Blow your stress away with ‘breathworks’ - GulfToday

Blow your stress away with ‘breathworks’

exam stress

The photo has been used for illustrative purposes.

Mariecar Jara-Puyod, Senior Reporter

There is an alternative way to detox one’s self of life stressors.  It is called “breathworks,”demonstrated a bit on Thursday in Dubai, ahead of the “World No Tobacco Day” on May 31.

This breathing technique and process is one of the components of the May 31 to June 30 “Break-The-Smoke” campaign of health-minded individuals, including Family Medicine specialist/du-Happiness & Tolerance head Dr Mansoor Anwar Habib who told Gulf Today: “Happiness is a combination of positivity and purpose in life (which differs from one person to another) and how one looks at these two.”

In relation to health and the cessation to the habit of tobacco use and for which he emphasised in his brief opening talk includes shisha, Habib said happiness “has to be holistic in such a way that (whatever one does), does it impact on himself, society and the environment.”

Breathworks come into play as on Thursday, the UAE Ministry of Health and Prevention (MoHaP) released a statement on the extent of the “Smoking Cessation Programme” completed in the last two years from 2016.

Attributed to MoHaP-Health Centres and Clinics-Assistant Health Sector undersecretary Dr Hussein Abdel Rahman, the statement reads: “The number of those who visited (the 16 Smoking Cessation Clinics of the MoHaP) in 2018 (rose) by 47 per cent compared to 2016. The number of people who quit tobacco products in 2018 (increased) by 122 per cent compared to 2016.”
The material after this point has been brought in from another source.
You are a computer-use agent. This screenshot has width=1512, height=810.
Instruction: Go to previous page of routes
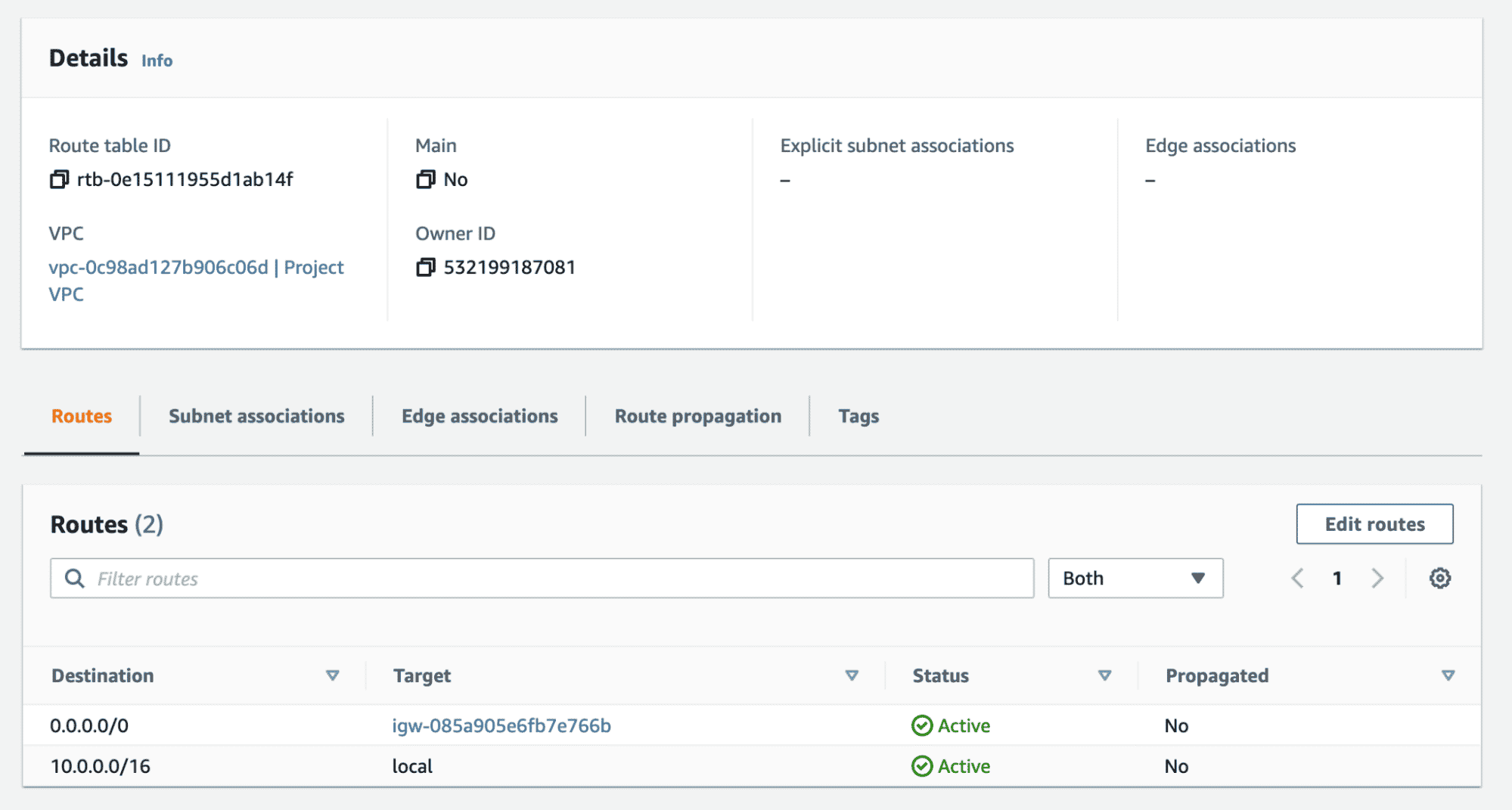pyautogui.click(x=1297, y=578)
Al Rand said the government is keen on combating tobacco and related products addiction: “MoHaP has adopted the best international practices in this regard including the establishment of 16 Smoking Cessation Clinics in addition to a plan for expanding and further supporting those services in the coming years.”
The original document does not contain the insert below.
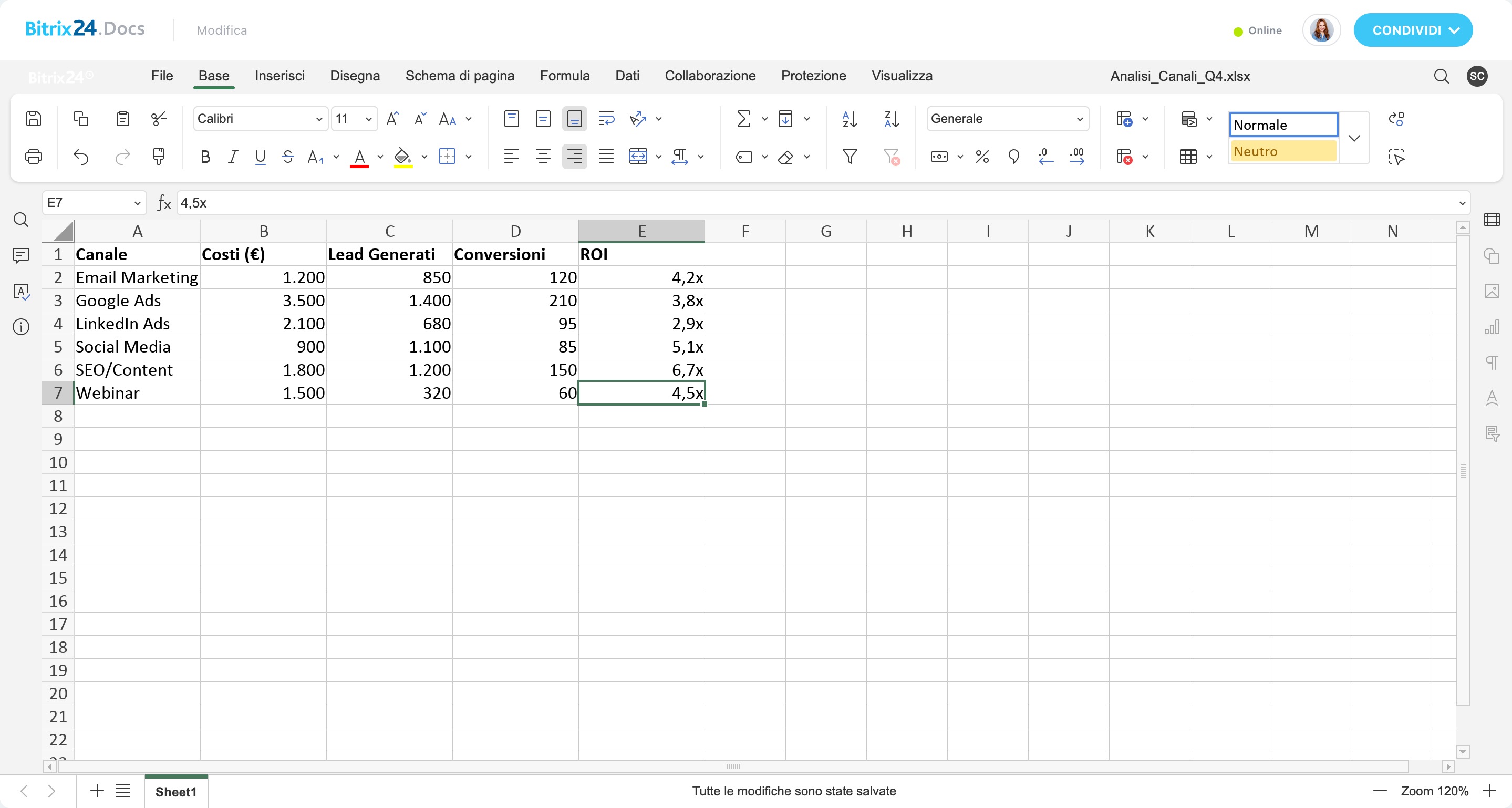Open the Generale number format dropdown

coord(1079,119)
Based on the MoHaP “National Health Survey 2018,” smoking among the adult male population dropped to 15.6 per cent from 21 per cent in 2010 with “the smoking percentage among adult female at 2.4 per cent.”
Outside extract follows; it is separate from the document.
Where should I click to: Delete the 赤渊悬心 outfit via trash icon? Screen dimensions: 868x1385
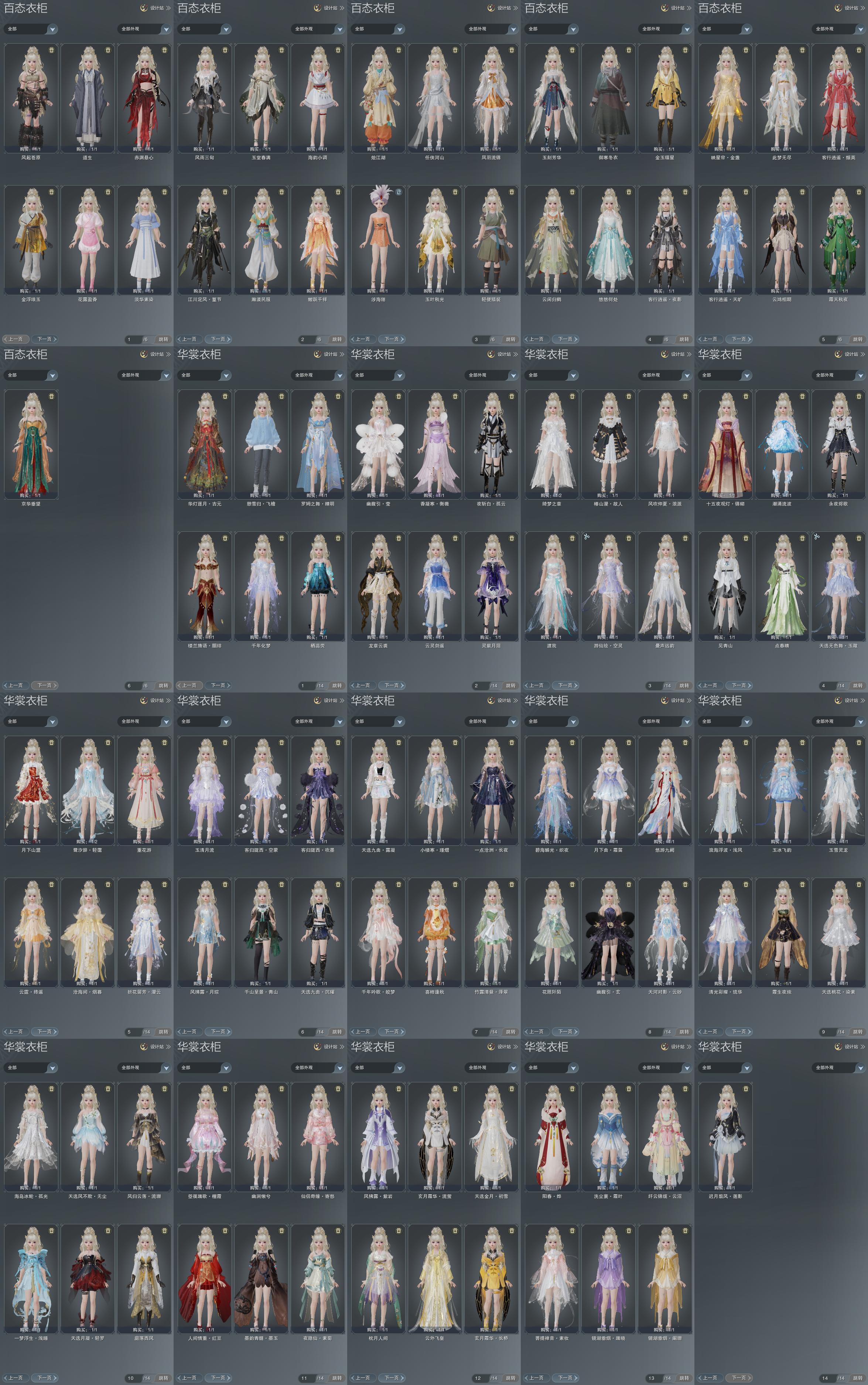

Interviewed from the launch of the “Break-The-Smoke” of The Retreat Palm Dubai-Medeor Hospital-Burjeel Hospital-Tranzend, among other entities, breathworks practitioner and teacher Dela Catudal said: “I had a brother (who smoked since age nine and died at age 31 because of being sick from the habit). I saw him unable to breathe each day and his breaths (diminished) every moment. It was traumatic.” Catudal came to know and learn breathworks back in Switzerland.

She explained breathworks is a process by which through proper breathing technique, all the garbage within the body which includes evil thoughts are trashed out; as the mind, body and whole being become properly aligned that even the urge to smoke will be gone.

“It has helped me a lot, too,” she said.

In an earlier interview, Aster Hospital-Al Qusais (Dubai) Respiratory Medicine specialist Dr Sunil Vyas said: “Smoking is a major health problem. Doctors and paramedical staff are not excluded from this plague. Smoking ban in hospitals originated from government effort to reduce passive smoking. But still some health workers continue to smoke because of the night shifts, work-related stress, not considering nicotine addiction as a risk factor for diseases and the same reason as normal public faces in quitting. Though the responsibility of the health worker is more compared to the general public, the prevalence of smoking in healthcare workers is a worrying trend. Probably that could be attributable to overall stress in everybody’s life, with the healthcare professional not left behind.”

Vyas had a sexagenarian patient who smoked for 20 years from age 40. This patient died of severe Chronic Obstructive Pulmonary Disease of the lungs a year after having found to have sustained it.

He also had a “young patient” who eventually developed oral cavity cancer due to “significant tobacco chewing history.”

Vyas said: “I was (unsuccessful) in my counselling for de-activation from tobacco.”

On Thursday, visitors and patients at all Medcare Hospitals in Dubai and Sharjah had the chance to learn or re-learn the dangers and harmful effects of tobacco use through specialised kiosks.

“Every year, more than 2,900 people in the UAE are killed by a tobacco-caused disease, according to one study,” according to a statement released to the media.